Epílogo 83 (2/2)

—Zijian, ¿te das cuenta de que últimamente hablas más?
Zhou Zijian se sintió incómodo bajo ese mirar pero sabía cómo distraerla.
—¡Siempre lo hice!
—No, antes te comportabas como un gato ante An.
Mencionando a Ye An. el ambiente entre ambos se volvió tenso de nuevo. Al cabo de un momento, Ye Anqian golpeó la mesa y se levantó.
—Jamás volveré a preguntarte nada sobre An. Ya que desapareció, dejémoslo en eso.
Ye An. golpeó la mesa de manera repentina, asustando a Zhou Zijian. ¡Pensó que iba a hacer algo!
Al escuchar las palabras de Ye Anqian, su corazón se relajó.
¡Cuánto le gustaría ser tan libre como ella!
—Ven aquí —invitó Ye Anqian a Zhou Zijian.
—¿Qué pasa? —Zhou Zijian entró.
—¿Cómo respiran los peces en el frasco?
—¡Claro, oxígeno! ¡Eres tonta! —Zhou Zijian le golpeó la cabeza.
—Sé que es oxígeno.
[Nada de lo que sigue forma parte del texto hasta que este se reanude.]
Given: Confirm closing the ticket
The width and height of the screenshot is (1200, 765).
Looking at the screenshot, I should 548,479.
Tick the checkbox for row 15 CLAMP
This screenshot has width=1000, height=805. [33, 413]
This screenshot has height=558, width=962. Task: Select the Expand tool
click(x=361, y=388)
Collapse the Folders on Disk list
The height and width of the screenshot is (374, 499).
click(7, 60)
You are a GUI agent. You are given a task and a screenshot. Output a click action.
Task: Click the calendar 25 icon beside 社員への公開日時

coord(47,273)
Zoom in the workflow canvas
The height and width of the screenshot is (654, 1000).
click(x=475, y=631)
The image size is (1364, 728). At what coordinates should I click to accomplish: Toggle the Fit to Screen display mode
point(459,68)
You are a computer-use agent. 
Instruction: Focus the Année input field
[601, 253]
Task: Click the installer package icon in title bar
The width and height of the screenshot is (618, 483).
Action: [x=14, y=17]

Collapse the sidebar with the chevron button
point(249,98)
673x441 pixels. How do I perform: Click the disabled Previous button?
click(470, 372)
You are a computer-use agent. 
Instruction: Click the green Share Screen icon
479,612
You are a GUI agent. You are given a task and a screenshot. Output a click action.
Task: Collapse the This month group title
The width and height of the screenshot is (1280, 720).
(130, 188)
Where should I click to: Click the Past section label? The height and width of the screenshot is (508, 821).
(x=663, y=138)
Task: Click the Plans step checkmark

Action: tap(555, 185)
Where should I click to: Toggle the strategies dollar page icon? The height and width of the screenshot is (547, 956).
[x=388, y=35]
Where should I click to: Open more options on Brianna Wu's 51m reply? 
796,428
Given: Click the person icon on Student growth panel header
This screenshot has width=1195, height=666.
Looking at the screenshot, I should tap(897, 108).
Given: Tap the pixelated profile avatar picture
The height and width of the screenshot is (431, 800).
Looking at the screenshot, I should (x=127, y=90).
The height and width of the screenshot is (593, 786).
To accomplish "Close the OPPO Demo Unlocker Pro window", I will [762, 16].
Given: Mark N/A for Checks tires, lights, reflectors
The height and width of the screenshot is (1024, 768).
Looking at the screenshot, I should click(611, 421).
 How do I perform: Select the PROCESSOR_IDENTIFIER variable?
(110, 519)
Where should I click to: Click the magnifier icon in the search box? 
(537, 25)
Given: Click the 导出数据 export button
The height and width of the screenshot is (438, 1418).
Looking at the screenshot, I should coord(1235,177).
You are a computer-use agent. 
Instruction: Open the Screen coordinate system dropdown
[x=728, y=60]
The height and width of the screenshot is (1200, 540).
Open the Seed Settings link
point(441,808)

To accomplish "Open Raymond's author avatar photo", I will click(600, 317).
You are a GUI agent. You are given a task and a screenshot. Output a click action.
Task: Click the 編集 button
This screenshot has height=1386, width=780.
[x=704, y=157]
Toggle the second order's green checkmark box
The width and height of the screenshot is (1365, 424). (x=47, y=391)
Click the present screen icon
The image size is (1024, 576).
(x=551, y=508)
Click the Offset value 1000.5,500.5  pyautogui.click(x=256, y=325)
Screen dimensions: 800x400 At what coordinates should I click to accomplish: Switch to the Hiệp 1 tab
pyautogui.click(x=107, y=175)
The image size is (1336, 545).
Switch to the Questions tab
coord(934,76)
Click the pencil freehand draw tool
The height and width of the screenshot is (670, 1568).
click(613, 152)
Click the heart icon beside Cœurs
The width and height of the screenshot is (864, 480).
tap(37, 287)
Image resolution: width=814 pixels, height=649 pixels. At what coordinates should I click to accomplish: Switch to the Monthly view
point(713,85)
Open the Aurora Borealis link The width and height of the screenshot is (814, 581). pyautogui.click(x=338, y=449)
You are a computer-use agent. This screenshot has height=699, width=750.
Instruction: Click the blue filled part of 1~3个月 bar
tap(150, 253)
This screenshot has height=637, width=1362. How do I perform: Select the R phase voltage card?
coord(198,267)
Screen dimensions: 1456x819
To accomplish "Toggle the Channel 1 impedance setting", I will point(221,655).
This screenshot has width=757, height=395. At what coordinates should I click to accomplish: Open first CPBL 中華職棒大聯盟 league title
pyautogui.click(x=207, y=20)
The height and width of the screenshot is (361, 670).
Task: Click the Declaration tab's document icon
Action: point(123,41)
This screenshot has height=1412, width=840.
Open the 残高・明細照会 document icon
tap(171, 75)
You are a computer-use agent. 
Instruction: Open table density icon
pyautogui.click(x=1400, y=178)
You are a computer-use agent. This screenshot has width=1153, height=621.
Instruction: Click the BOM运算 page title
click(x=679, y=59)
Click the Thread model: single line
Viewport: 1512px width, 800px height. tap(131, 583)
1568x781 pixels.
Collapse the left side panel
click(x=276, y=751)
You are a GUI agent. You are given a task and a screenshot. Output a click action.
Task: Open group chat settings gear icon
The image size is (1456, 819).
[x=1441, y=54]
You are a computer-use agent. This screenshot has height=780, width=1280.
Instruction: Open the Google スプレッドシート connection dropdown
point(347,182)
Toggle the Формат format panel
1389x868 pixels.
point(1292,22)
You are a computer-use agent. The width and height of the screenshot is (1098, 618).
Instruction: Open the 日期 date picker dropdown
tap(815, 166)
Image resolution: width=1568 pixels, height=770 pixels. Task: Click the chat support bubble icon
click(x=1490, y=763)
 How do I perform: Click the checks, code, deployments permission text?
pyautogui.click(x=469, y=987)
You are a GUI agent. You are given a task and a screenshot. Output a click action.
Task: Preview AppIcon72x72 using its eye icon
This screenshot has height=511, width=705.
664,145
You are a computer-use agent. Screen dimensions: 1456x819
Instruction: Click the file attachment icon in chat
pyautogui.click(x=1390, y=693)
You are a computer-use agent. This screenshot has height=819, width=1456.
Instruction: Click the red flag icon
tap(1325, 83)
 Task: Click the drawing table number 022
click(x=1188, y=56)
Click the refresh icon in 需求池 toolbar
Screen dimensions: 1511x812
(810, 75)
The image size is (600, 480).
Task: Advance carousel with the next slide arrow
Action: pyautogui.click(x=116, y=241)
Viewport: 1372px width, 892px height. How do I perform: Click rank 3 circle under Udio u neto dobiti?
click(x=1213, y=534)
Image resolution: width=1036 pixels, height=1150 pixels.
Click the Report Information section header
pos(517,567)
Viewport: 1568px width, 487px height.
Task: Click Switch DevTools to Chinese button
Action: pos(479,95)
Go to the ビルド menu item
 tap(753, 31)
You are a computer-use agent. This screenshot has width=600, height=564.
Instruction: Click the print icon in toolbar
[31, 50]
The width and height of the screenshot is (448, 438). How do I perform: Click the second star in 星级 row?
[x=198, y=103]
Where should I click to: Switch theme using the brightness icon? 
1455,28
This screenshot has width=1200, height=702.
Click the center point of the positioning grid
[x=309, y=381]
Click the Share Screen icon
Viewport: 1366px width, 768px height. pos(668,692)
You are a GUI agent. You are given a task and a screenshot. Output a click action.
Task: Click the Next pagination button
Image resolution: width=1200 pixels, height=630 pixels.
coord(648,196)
Pero no entiendo cómo viven ahí encerrados.
Zhou Zijian se acomodó en la mesa y miró el frasco en sus manos.
—Se sellaron con oxígeno y alimento junto con los peces.
—Pero duran poco. —Miró a Ye Anqian.
Ye Anqian puso el frasco sobre la mesa.
—Entonces, prepara un acuario y alimentación para los peces.
Zhou Zijian se levantó.
—¿Por qué yo?
—¡Porque compré esto! ¡Debo hacerte el favor completo! —agarró el brazo de Zhou Zijian.
Zhou Zijian no aguantaba las súplicas de Ye Anqian.
—¿No crees que sería mejor contratar a alguien para eso?
—Seguro, pero parece que estoy encerrada aquí.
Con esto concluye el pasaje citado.